Major cations - Concentrations of major cations in pore water (sodium, potassium, calcium, magnesium, and strontium) are presented in Table 4 and Figs. 4J, 4K, and 4L. The pore water geochemistry of cations at these sites follows a pattern similar to that observed for the major anions (chloride, fluoride, and bromide): (1) generally higher concentrations in pore water compared to surface water, (2) highest concentrations at sites in WCA 2A, and the near-canal site in WCA 1A (1A-1) compared to sites in WCA 3A and ENP (Ca is an exception to this pattern), and (3) fresher water overlying saltier water in sediments at the mangrove site along Taylor Creek (ENP-TC2). Note that the shapes of the profiles for sodium, calcium, magnesium, and strontium are similar at individual sites, suggesting similar controls on pore water concentrations. Potassium concentrations are generally at the detection limit (10 ppm) by the analytical method used here (ICP-AES), and show little change as a function of depth. Sodium concentrations in the freshwater marshes range from 100 to 500 ppm at sites in WCA 1A and 2A, and typically 25 to 50 ppm at sites in WCA 3A and ENP. Magnesium concentrations ranged from 24 to 94 ppm at sites in WCA 1A and 2A, but only 5 to 24 ppm at freshwater marsh sites in WCA 3A and ENP. Strontium concentrations ranged from 2 to 7 ppm at sites in WCA 1A and 2A, but only 0.5 to 2 ppm at freshwater marsh sites in WCA 3A and ENP. In contrast, calcium concentrations showed little regional variation (range of 70 to 170 ppm downcore at most sites), except for somewhat elevated concentrations at site F1 in WCA 2A (range of 66 to 265 ppm).

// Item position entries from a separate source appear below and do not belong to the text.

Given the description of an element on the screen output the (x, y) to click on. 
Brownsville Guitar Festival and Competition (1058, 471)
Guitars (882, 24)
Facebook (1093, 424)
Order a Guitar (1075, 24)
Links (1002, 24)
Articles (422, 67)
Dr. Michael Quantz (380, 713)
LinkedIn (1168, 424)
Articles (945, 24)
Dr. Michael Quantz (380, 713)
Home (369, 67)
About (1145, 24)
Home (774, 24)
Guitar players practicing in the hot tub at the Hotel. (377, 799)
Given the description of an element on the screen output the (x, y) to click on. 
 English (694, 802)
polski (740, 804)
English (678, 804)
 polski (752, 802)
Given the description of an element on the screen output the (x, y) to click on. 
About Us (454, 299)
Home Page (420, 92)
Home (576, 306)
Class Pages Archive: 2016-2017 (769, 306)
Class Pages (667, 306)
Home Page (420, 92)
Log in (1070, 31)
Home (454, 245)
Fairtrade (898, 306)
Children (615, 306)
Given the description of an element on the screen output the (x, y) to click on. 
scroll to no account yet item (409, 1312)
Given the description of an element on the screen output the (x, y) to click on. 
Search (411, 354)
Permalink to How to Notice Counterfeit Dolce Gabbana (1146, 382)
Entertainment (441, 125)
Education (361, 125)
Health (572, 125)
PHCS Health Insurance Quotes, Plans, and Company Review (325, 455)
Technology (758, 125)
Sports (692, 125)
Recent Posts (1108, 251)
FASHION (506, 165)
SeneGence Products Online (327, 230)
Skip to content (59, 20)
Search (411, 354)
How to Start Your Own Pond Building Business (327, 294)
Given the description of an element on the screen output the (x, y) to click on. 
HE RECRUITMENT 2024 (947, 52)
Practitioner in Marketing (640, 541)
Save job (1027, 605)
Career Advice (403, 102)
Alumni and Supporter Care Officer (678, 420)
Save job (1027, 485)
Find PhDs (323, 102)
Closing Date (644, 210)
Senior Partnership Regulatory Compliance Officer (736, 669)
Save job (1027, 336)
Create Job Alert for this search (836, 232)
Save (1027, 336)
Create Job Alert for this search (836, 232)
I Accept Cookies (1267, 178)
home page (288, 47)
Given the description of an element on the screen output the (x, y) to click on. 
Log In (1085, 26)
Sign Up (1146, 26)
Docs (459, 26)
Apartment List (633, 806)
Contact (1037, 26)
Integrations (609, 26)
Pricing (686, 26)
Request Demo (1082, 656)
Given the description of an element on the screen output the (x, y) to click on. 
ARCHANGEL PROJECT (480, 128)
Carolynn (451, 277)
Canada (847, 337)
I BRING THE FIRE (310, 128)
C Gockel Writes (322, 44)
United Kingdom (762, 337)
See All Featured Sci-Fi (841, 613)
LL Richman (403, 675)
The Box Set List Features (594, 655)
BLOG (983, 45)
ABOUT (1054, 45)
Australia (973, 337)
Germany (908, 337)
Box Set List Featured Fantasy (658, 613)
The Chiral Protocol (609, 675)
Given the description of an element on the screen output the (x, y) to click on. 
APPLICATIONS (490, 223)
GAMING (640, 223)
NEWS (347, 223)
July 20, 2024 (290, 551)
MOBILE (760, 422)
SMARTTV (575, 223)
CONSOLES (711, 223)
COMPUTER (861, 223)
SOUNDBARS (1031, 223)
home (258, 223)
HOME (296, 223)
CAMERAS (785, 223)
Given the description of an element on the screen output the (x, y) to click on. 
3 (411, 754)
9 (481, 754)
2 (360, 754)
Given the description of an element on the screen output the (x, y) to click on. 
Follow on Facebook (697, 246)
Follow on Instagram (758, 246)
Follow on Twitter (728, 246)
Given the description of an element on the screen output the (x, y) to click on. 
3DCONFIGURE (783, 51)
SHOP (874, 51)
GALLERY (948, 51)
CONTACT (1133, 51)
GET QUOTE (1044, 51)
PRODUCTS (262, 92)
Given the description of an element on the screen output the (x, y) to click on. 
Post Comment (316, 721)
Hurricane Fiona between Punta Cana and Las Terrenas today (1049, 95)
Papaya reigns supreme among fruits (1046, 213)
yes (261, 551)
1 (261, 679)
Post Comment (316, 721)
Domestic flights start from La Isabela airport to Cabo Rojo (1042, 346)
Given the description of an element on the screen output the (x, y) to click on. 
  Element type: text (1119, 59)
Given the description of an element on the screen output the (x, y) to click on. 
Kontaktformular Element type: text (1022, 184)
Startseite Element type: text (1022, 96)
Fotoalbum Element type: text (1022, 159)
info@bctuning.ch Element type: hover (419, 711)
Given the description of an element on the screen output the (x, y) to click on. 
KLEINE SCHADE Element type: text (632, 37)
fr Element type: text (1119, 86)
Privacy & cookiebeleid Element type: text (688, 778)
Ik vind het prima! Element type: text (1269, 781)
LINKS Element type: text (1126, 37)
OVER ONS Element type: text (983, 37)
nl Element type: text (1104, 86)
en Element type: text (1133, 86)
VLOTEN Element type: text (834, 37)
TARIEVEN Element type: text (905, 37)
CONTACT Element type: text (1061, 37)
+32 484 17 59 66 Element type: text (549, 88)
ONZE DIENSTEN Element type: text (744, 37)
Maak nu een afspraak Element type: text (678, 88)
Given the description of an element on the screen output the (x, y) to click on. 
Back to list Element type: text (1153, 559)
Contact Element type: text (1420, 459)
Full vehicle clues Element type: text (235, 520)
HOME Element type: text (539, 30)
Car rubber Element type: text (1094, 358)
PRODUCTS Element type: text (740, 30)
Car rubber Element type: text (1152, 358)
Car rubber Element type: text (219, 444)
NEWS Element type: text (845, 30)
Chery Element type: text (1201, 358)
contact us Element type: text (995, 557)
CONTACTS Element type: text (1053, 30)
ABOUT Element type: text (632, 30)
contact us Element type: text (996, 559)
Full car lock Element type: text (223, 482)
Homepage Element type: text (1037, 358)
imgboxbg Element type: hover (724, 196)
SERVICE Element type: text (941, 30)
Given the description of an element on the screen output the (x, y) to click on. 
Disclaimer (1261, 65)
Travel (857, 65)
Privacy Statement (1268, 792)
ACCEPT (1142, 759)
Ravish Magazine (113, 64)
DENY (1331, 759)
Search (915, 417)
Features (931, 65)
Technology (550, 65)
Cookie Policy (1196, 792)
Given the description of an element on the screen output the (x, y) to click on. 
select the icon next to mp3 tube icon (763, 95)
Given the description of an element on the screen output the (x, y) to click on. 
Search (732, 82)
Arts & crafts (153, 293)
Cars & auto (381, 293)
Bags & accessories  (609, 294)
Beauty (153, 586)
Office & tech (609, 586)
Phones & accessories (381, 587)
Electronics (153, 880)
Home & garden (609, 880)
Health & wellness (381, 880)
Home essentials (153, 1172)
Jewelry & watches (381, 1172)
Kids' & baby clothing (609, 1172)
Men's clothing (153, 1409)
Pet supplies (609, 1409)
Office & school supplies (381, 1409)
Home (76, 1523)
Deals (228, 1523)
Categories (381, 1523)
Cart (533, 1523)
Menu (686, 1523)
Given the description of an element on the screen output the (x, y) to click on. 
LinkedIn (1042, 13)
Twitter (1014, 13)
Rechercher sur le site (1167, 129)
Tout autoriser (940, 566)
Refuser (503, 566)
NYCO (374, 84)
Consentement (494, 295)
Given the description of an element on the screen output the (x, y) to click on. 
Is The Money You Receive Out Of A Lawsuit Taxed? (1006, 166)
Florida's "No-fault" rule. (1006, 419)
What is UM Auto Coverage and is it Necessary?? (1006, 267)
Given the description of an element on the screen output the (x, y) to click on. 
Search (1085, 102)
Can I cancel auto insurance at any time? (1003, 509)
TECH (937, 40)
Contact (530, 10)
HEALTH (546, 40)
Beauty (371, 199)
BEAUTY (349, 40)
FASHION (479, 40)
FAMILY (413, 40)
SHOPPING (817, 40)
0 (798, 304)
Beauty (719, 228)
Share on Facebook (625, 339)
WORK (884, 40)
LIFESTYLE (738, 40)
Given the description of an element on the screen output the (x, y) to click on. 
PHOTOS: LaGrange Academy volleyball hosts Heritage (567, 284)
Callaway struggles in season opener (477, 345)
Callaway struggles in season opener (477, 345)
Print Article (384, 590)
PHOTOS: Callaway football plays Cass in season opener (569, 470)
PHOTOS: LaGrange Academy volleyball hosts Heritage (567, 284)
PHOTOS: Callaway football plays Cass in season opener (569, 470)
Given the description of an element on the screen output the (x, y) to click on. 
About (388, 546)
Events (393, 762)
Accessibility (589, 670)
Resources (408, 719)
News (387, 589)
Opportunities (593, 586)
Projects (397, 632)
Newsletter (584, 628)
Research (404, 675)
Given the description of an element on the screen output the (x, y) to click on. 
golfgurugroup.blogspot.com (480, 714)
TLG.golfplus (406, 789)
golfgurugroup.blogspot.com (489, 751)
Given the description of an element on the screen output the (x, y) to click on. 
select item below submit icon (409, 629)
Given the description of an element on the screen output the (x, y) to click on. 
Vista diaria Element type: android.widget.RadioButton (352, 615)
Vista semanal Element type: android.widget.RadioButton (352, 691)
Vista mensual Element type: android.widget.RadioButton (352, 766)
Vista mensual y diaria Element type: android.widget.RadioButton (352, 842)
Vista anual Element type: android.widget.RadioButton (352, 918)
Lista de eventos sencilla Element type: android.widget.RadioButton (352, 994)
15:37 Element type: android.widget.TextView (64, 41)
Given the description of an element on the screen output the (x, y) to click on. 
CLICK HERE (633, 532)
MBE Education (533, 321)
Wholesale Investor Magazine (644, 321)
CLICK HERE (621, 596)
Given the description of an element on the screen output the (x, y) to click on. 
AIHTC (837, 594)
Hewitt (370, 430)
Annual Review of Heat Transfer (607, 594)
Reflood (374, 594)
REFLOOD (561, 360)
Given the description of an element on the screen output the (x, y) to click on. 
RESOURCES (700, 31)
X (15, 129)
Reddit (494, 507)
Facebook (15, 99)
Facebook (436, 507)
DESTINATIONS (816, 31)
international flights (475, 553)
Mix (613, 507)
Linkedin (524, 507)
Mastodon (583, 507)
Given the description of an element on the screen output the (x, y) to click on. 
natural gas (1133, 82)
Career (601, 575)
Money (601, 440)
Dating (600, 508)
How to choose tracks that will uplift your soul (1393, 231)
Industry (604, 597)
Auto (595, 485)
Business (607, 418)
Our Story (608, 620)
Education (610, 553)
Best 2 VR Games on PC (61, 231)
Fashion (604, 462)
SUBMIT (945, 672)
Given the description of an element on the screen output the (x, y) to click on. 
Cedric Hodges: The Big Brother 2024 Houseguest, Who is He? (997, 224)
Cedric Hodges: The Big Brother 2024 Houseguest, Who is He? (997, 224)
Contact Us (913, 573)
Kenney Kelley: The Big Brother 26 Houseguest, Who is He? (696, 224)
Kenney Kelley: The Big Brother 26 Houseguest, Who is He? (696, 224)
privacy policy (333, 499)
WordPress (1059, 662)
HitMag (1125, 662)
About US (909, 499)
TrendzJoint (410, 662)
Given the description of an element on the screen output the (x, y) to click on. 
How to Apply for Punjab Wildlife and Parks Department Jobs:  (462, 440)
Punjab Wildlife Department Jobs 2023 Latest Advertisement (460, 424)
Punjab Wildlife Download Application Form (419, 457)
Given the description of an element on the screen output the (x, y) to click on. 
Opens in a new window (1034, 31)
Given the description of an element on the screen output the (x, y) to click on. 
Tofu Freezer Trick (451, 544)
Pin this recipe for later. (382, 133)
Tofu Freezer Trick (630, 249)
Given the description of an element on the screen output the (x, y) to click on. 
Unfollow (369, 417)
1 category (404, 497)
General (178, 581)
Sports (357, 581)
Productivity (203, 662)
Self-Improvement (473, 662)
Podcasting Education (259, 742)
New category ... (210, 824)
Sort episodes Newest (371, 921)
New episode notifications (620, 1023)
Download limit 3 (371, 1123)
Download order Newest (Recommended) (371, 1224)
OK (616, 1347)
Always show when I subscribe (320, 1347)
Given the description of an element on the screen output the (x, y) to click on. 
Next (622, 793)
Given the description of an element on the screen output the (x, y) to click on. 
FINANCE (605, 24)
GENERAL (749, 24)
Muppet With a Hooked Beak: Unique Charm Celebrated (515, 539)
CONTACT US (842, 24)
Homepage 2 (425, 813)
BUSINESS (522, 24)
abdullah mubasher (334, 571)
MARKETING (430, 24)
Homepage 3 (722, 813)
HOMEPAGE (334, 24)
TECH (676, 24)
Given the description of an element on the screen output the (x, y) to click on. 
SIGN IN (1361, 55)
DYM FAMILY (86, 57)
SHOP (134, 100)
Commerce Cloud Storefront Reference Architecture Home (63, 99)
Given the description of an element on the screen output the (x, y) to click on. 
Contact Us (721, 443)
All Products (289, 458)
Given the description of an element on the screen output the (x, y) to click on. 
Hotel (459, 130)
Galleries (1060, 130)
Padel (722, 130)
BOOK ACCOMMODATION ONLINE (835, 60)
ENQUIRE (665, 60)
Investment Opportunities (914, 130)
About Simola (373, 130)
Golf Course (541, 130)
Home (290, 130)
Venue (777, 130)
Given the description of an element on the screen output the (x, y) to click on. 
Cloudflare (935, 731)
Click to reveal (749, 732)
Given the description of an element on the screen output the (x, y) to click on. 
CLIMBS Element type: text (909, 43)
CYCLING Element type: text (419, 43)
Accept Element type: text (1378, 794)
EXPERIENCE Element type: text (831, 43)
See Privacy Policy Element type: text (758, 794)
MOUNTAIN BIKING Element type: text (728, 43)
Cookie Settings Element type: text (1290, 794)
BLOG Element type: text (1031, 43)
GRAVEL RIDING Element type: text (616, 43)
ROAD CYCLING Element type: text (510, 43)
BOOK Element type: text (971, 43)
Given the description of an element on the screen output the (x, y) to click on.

Concentrations of iron and silica in pore water from these sites are also listed in Table 4. In general, concentrations of these two elements were below the detection limits by ICP-AES (0.1 ppm for iron and 1.0 ppm for silica. At a few sites, however, detectable levels of these elements were observed. Silica was observed in pore water only at site F1 in WCA 2A (range of 1.3 to 4.4 ppm), possibly suggesting a source from canal water discharge although other explanations are possible. For iron, concentrations ranging from 0.1 to 2.3 ppm were observed below 36 cm at site WCA 2A-U3, and throughout the core at sites WCA 3A-15 and ENP-GH. The presence of dissolved iron at these sites implies a source of iron and low levels of dissolved sulfide. Note the low concentrations of dissolved sulfide in pore water below 25 cm at site WCA 2A-U3, and throughout the core at site WCA 3A-15 (Table 3 and Fig. 4E). The sources of iron for these sites are unclear, but the biogeochemical cycling of iron in the iron-starved environment of south Florida is likely of importance to primary productivity and deserves further study.